- [WHAT IS BEING ASKED] Below are the records; copy each line in which "text" occurs.

---

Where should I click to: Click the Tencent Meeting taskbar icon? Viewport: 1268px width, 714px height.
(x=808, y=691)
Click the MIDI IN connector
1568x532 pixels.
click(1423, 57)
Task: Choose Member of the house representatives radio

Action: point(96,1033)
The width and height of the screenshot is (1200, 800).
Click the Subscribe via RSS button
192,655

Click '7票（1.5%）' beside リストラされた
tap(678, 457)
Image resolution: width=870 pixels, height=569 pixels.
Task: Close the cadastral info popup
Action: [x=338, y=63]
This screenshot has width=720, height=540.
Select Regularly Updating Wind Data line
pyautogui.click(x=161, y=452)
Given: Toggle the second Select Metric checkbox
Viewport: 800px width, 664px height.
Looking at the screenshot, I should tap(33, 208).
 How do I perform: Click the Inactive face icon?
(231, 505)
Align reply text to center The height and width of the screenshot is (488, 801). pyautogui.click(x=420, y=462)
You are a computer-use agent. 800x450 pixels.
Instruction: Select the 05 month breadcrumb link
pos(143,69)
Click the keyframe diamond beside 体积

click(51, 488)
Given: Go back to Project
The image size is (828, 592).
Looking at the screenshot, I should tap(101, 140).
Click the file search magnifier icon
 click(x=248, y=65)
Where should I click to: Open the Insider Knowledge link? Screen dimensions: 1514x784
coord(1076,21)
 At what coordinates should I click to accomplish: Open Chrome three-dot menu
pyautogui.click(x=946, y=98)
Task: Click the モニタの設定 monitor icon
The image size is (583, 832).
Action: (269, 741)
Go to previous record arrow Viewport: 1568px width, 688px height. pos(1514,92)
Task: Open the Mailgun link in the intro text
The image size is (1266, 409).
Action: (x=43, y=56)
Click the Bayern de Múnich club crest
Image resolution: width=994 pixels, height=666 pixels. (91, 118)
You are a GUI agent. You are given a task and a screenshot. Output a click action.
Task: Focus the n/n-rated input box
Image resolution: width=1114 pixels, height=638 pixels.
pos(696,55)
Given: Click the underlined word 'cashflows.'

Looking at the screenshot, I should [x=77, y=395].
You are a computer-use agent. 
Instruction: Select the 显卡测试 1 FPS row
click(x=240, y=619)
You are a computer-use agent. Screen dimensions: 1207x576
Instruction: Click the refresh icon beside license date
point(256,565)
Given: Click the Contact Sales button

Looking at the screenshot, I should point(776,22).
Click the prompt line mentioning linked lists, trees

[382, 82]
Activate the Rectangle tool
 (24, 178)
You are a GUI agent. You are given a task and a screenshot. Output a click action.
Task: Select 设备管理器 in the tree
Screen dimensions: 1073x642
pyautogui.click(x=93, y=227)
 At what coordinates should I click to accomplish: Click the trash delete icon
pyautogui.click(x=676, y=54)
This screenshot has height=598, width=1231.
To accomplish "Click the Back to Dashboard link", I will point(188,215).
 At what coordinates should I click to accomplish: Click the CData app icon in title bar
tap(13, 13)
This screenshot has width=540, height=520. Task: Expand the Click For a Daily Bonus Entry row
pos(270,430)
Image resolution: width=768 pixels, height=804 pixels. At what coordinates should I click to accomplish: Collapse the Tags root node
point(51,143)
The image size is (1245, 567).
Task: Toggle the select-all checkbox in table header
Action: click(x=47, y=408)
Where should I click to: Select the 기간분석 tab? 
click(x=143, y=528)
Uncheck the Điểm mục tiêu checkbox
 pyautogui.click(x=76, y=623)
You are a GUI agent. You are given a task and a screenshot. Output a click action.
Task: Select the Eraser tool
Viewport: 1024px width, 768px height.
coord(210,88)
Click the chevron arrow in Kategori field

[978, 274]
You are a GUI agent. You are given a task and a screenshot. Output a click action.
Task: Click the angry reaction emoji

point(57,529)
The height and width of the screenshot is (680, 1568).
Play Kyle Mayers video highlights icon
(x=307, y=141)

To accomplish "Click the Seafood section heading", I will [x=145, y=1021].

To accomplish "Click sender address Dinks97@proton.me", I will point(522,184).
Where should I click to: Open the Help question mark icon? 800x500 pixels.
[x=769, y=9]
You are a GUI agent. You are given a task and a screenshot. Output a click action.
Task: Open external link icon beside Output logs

---

- [OUTPUT OF THE TASK]
Align reply text to center The height and width of the screenshot is (488, 801). pyautogui.click(x=420, y=462)
Task: Open the Mailgun link in the intro text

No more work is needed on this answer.